Work instructions:
**1.** Can you sum up the wiki talk discussion in two sentences?
**2.** Could you carry on the wiki talk discussion from the point where it stops?

───── Page extract ─────

Nice responses. I can see this Wikipedia is going to be a great success. Madler 22:51, 17 Ēastermōnaþ 2009 (UTC)
It is. we've got people working on this wiki every single day.
+ I'll fix point 2, but point 1 is irrelevant, and point 3 was uncalled for.
A year on, and what do we have? Tiny text, no link or mention of anything font-related, and mellifluous Appalachian phrasings all still in place. Should I have expected any less, judging from the snide (and therefore obviously) unsigned response I got? Madler 13:59, 24 Solmōnaþ 2010 (UTC)
  1. Tiny text, because it is but a mere footnote to English-speakers. This page is not a tourist attraction.
  2. Junicode is indeed listed, addressed to us Ænglisc-speakers; the only audience who really needs to be concerned with it.
  3. Appalachian speech is just as legitimate as any other. If the English Wikipedia cannot agree upon the British/American schism, then attempts at standardization are foolhardy here as well. Besides, your quips against the dialect are but prejudiced nitpicking, and thus invalid. Please do not instigate our users anymore.

───── Material supplied ─────

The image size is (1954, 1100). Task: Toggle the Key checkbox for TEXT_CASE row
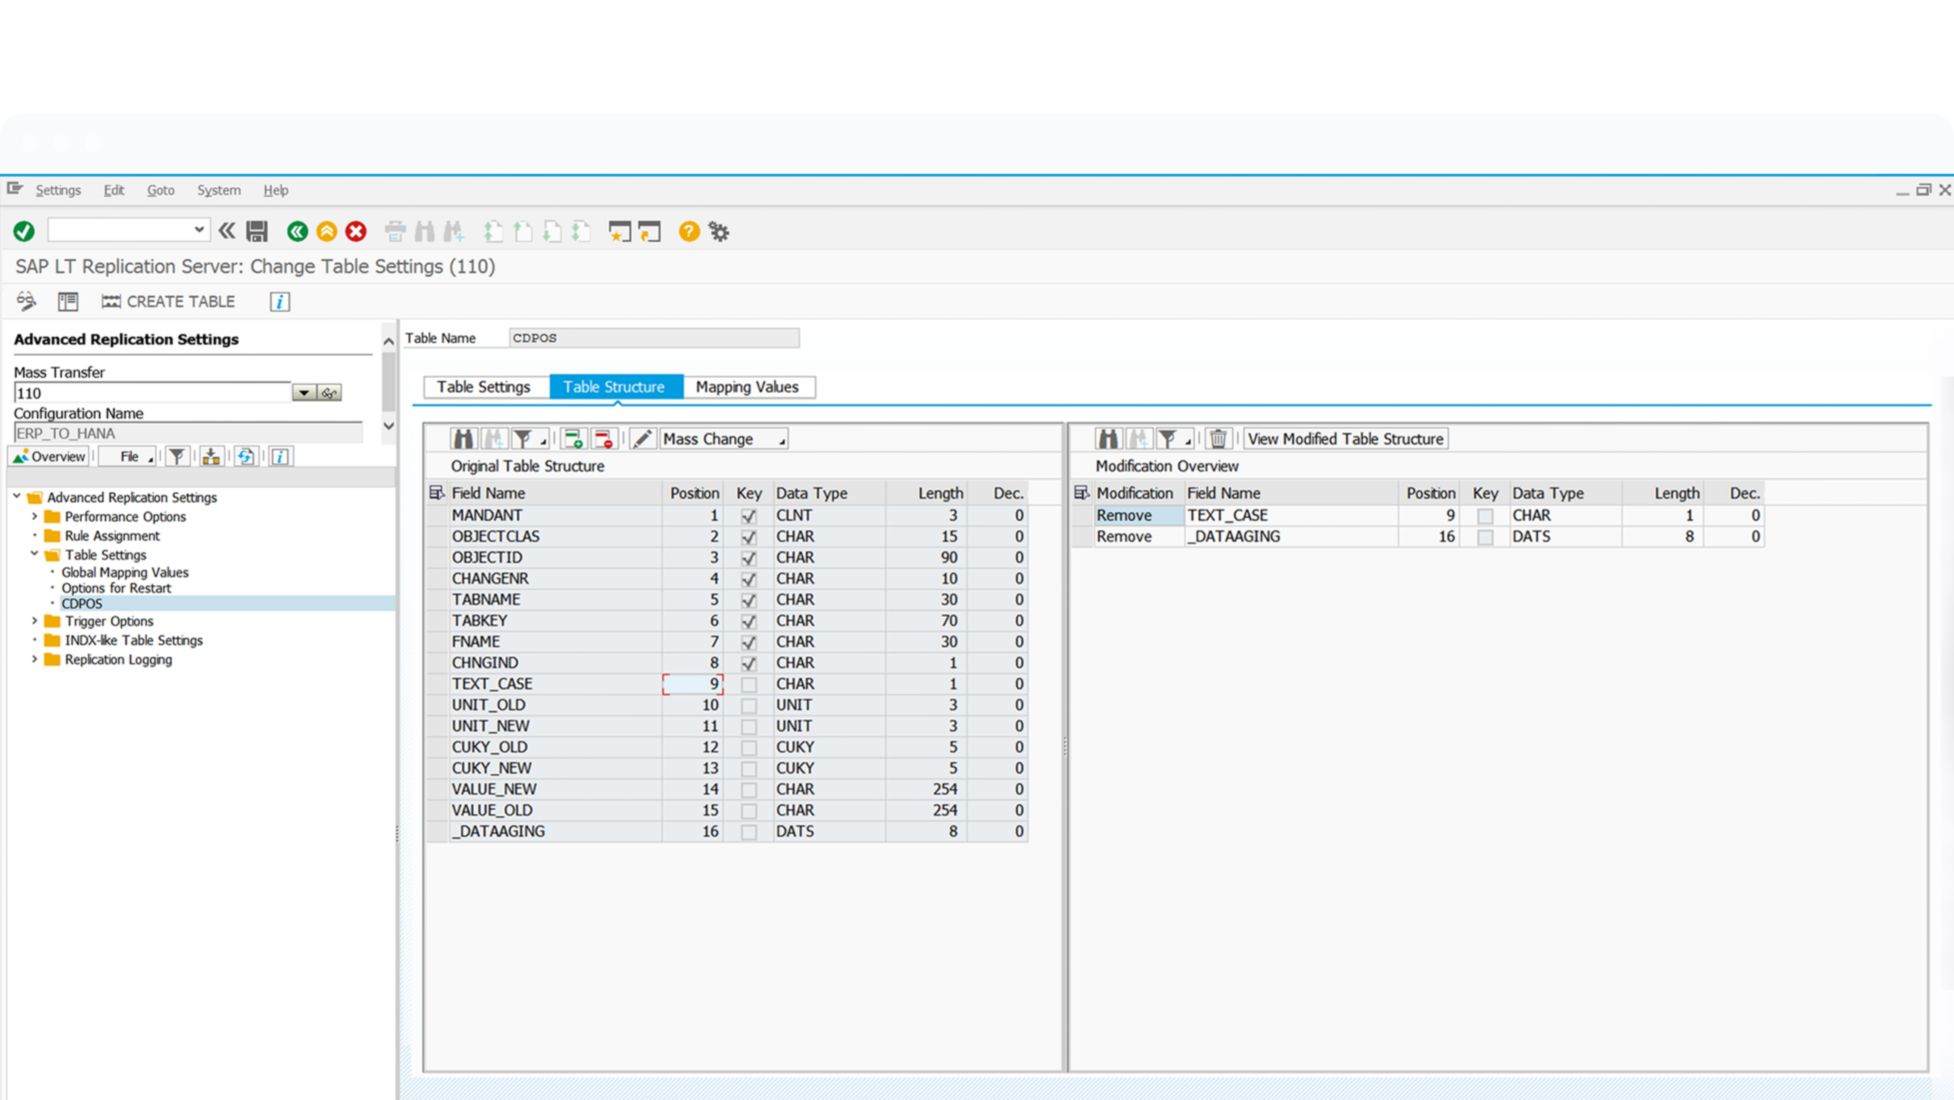point(748,685)
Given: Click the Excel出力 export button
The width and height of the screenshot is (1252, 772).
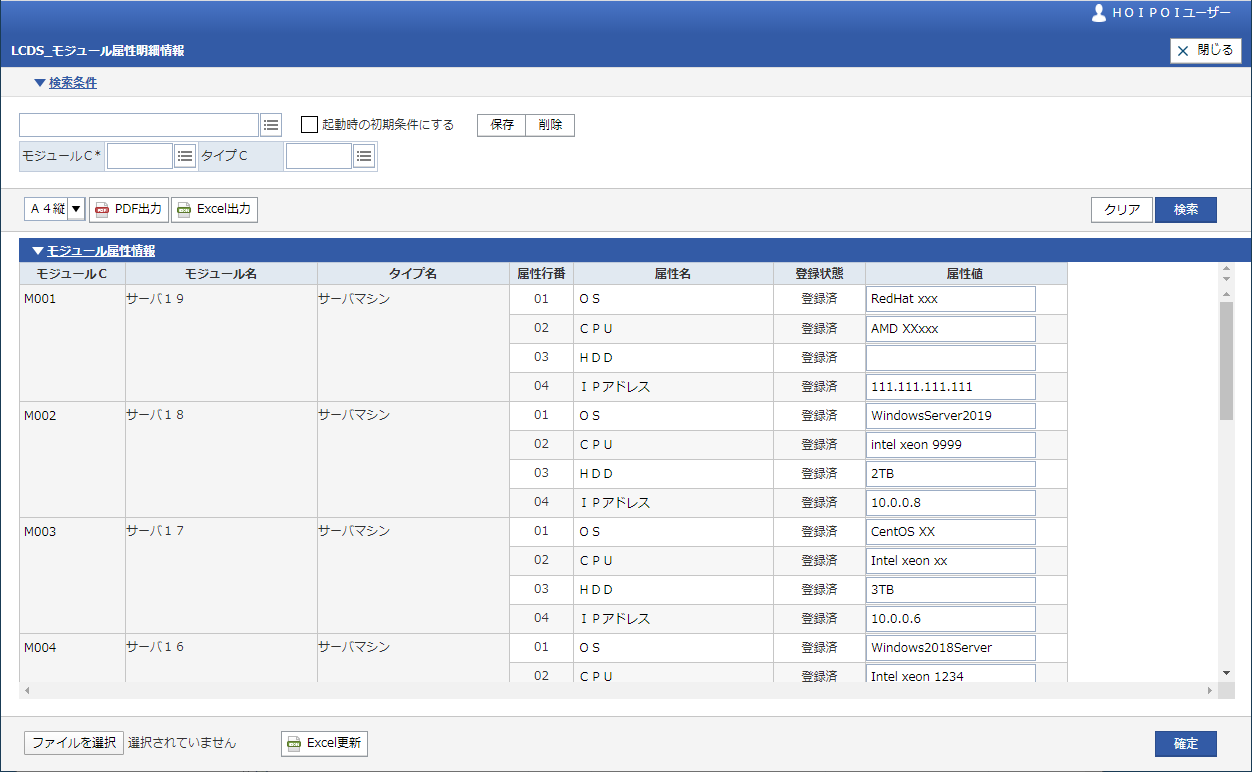Looking at the screenshot, I should click(x=214, y=209).
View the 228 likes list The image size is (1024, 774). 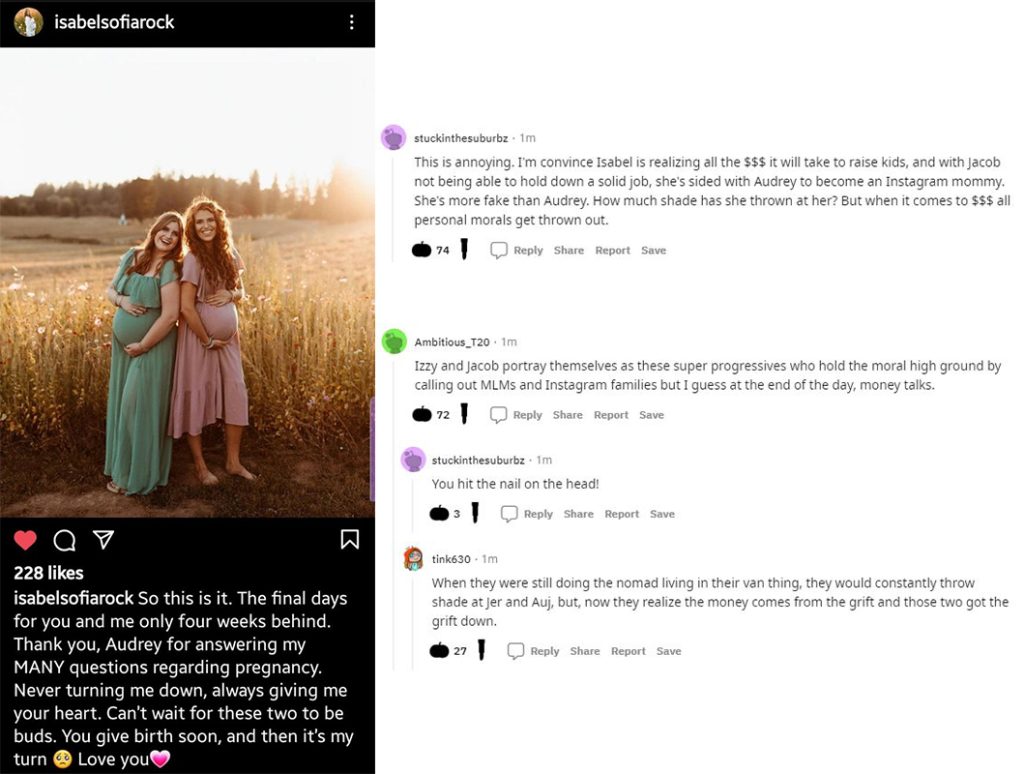48,573

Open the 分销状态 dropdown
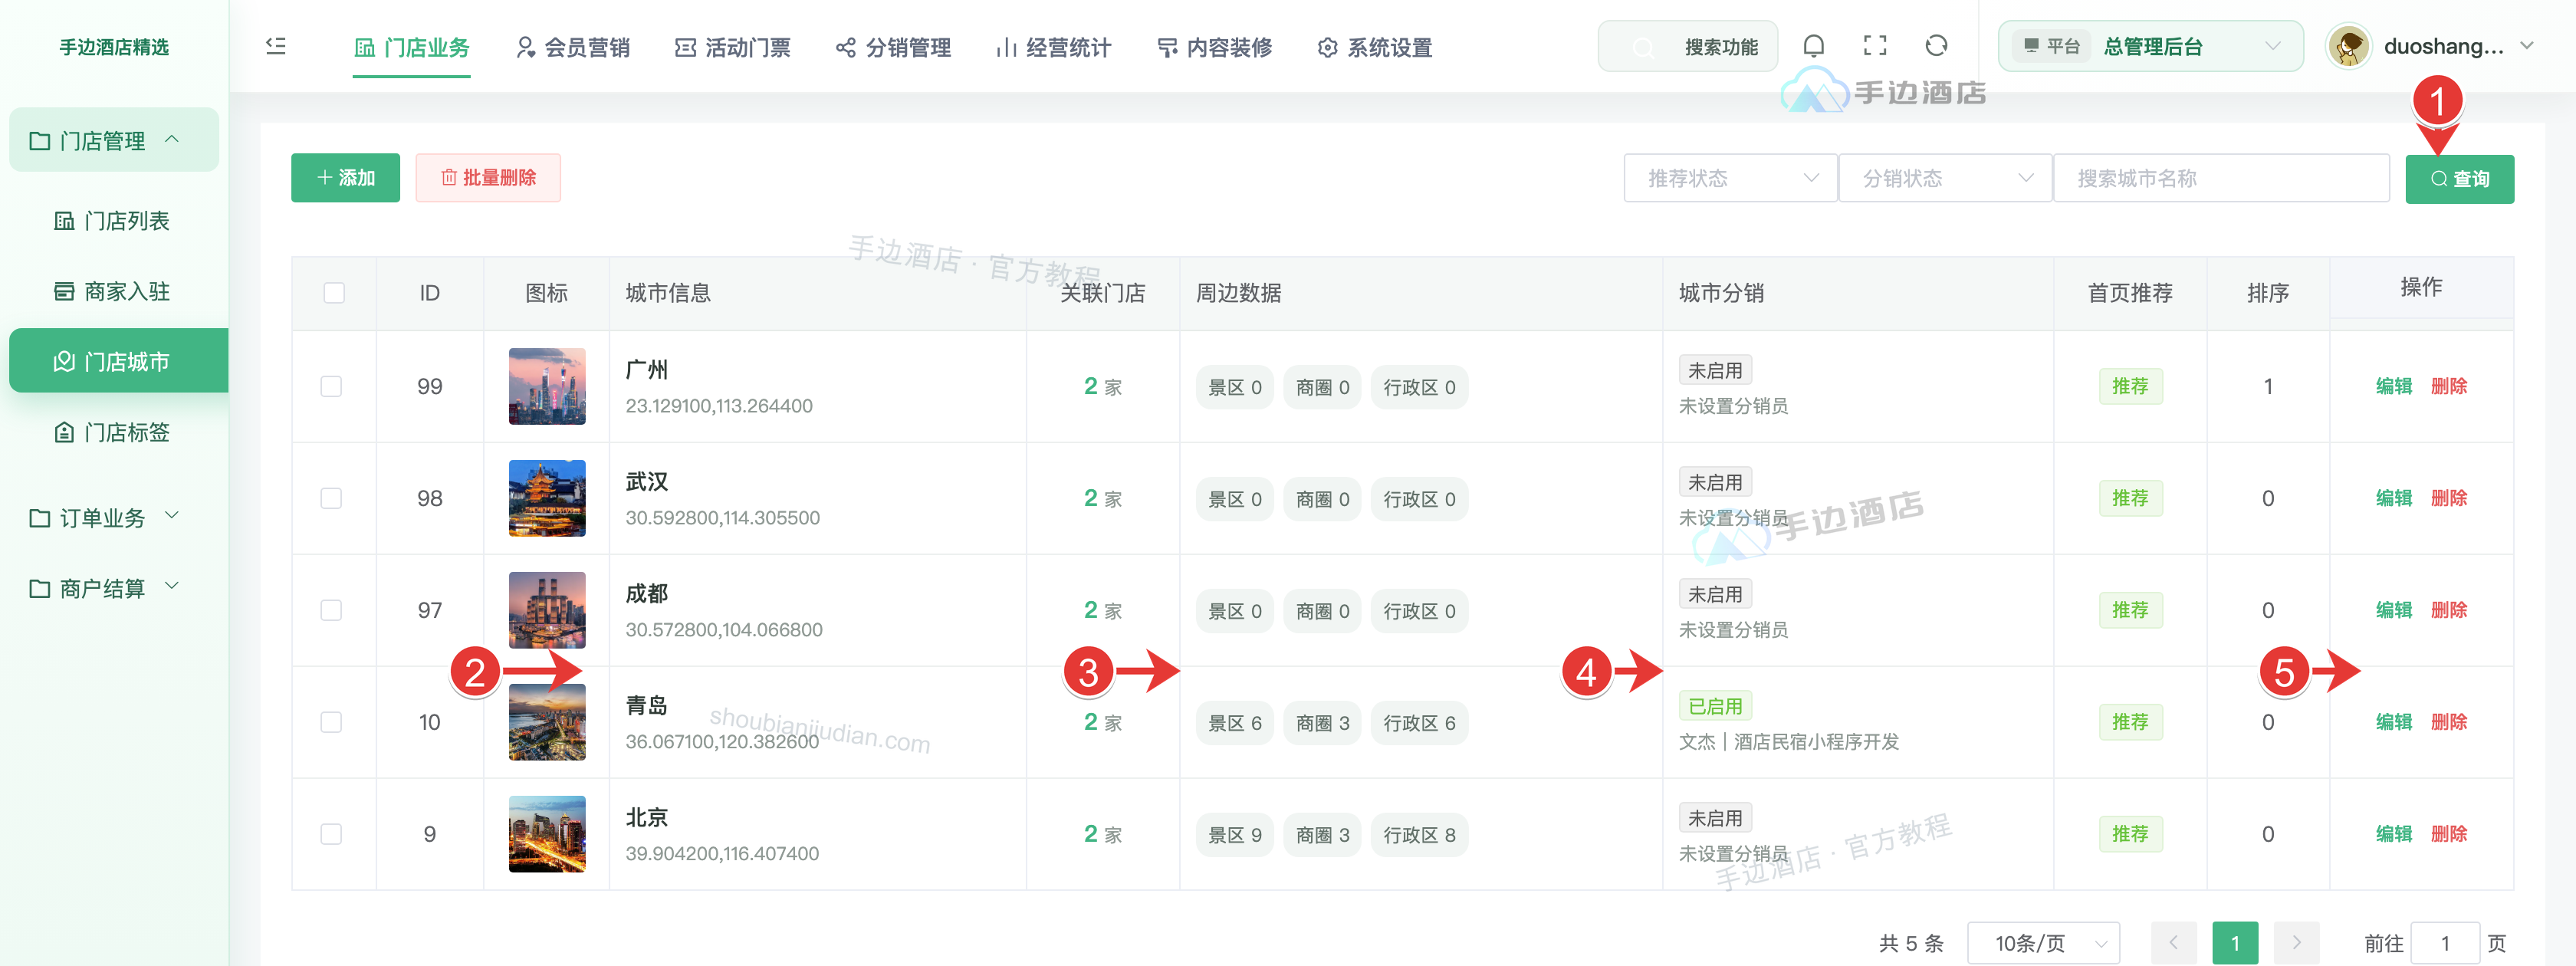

─────

Exercise responses:
**1.** Madler calls the responses nice and says the wiki will be a great success; a reply says people work on it every day, promises to fix point 2, and calls point 1 irrelevant and point 3 uncalled for. A year later Madler complains that the tiny text, the lack of anything font-related, and the Appalachian phrasings remain, and the reply answers that the text is small because it is a mere footnote to English speakers, that Junicode is listed for Ænglisc speakers, and that objections to Appalachian speech are prejudiced nitpicking.

**2.**
What a joke. Madler 19:30, 24 Solmōnaþ 2010 (UTC)
Dang goodness, you could just take it graciously and have left it at your post a year ago - he did heed one of your suggestions. Out of interest, what is "correct English"? Willcume ic þec on míne brúcendsídan! 02:21, 25 Solmōnaþ 2010 (UTC)
I vehemently agree with the OP.
1, The text should be written larger. Standard font size for proper reading is known to be approximately 12 points. That is not 12 points.
2, Whether or not you only expect people who already have the fonts to be here does not mean you should bias the page against others. That goes against the Wikipedia spirit.
3, Best-known is correct English -- dialect English is not correct in any major, standard English dialect (American or Commonwealth). I can't write "G'day, Bloke" even if it's common in one region. It's not linguistic imperialism -- it's standardization of language, and Appalachian dialectal English is rather riddled with poor grammar and odd conjugations of verbs. The fact that you vehemently refuse to change it seems more that you are trying to make a point that Appalachian is somehow 'better' than being reasonable. Ic finde thaet yfel. Antman 08:54, 25 Hrēþmōnaþ 2010 (UTC)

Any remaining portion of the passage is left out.